Word and item position data:

= = = = = = =

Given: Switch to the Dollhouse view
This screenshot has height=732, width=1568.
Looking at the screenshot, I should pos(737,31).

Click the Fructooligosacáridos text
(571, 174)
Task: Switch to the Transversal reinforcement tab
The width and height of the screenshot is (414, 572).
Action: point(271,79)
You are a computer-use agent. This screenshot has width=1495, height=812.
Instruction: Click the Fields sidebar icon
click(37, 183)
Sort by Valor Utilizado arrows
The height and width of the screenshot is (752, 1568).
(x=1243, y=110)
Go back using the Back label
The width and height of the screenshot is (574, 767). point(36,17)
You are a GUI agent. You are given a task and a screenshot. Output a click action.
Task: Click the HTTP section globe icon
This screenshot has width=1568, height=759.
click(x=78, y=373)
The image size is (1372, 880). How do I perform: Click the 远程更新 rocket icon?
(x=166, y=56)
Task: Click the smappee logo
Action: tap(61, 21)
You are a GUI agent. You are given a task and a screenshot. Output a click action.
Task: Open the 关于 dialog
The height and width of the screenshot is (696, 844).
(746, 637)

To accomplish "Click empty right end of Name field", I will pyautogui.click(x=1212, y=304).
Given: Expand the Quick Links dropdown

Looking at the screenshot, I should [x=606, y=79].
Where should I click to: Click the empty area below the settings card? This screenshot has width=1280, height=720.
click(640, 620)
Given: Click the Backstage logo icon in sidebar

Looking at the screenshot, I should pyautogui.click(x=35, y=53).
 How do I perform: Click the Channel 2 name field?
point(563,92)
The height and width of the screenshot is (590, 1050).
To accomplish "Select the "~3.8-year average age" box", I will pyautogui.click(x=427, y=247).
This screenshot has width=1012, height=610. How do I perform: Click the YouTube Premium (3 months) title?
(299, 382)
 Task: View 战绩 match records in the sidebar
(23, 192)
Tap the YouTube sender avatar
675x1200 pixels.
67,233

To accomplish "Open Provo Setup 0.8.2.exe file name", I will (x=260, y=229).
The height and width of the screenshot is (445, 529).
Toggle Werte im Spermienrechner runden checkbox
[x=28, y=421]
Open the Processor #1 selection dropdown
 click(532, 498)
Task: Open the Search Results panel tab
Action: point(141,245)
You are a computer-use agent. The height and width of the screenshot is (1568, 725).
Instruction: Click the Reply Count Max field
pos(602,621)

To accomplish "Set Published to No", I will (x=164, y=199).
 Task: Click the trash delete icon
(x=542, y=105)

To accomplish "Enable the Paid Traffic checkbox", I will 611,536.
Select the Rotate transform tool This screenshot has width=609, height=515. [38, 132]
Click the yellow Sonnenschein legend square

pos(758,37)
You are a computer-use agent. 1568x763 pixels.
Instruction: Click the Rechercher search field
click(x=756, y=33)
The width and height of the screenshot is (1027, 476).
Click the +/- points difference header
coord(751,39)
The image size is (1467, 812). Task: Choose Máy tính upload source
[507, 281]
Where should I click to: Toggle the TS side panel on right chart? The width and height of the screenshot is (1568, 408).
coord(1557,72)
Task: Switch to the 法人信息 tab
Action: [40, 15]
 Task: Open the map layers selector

= = = = = = =

■ Task details
Reproduce every item above word for word, with no changes.

■ Response to the exercise
Given: Switch to the Dollhouse view
This screenshot has height=732, width=1568.
Looking at the screenshot, I should pos(737,31).

Click the Fructooligosacáridos text
(571, 174)
Task: Switch to the Transversal reinforcement tab
The width and height of the screenshot is (414, 572).
Action: point(271,79)
You are a computer-use agent. This screenshot has width=1495, height=812.
Instruction: Click the Fields sidebar icon
click(37, 183)
Sort by Valor Utilizado arrows
The height and width of the screenshot is (752, 1568).
(x=1243, y=110)
Go back using the Back label
The width and height of the screenshot is (574, 767). point(36,17)
You are a GUI agent. You are given a task and a screenshot. Output a click action.
Task: Click the HTTP section globe icon
This screenshot has width=1568, height=759.
click(x=78, y=373)
The image size is (1372, 880). How do I perform: Click the 远程更新 rocket icon?
(x=166, y=56)
Task: Click the smappee logo
Action: tap(61, 21)
You are a GUI agent. You are given a task and a screenshot. Output a click action.
Task: Open the 关于 dialog
The height and width of the screenshot is (696, 844).
(746, 637)

To accomplish "Click empty right end of Name field", I will pyautogui.click(x=1212, y=304).
Given: Expand the Quick Links dropdown

Looking at the screenshot, I should [x=606, y=79].
Where should I click to: Click the empty area below the settings card? This screenshot has width=1280, height=720.
click(640, 620)
Given: Click the Backstage logo icon in sidebar

Looking at the screenshot, I should pyautogui.click(x=35, y=53).
 How do I perform: Click the Channel 2 name field?
point(563,92)
The height and width of the screenshot is (590, 1050).
To accomplish "Select the "~3.8-year average age" box", I will pyautogui.click(x=427, y=247).
This screenshot has width=1012, height=610. How do I perform: Click the YouTube Premium (3 months) title?
(299, 382)
 Task: View 战绩 match records in the sidebar
(23, 192)
Tap the YouTube sender avatar
675x1200 pixels.
67,233

To accomplish "Open Provo Setup 0.8.2.exe file name", I will (x=260, y=229).
The height and width of the screenshot is (445, 529).
Toggle Werte im Spermienrechner runden checkbox
[x=28, y=421]
Open the Processor #1 selection dropdown
 click(532, 498)
Task: Open the Search Results panel tab
Action: point(141,245)
You are a computer-use agent. The height and width of the screenshot is (1568, 725).
Instruction: Click the Reply Count Max field
pos(602,621)

To accomplish "Set Published to No", I will (x=164, y=199).
 Task: Click the trash delete icon
(x=542, y=105)

To accomplish "Enable the Paid Traffic checkbox", I will 611,536.
Select the Rotate transform tool This screenshot has width=609, height=515. [38, 132]
Click the yellow Sonnenschein legend square

pos(758,37)
You are a computer-use agent. 1568x763 pixels.
Instruction: Click the Rechercher search field
click(x=756, y=33)
The width and height of the screenshot is (1027, 476).
Click the +/- points difference header
coord(751,39)
The image size is (1467, 812). Task: Choose Máy tính upload source
[507, 281]
Where should I click to: Toggle the TS side panel on right chart? The width and height of the screenshot is (1568, 408).
coord(1557,72)
Task: Switch to the 法人信息 tab
Action: [40, 15]
 Task: Open the map layers selector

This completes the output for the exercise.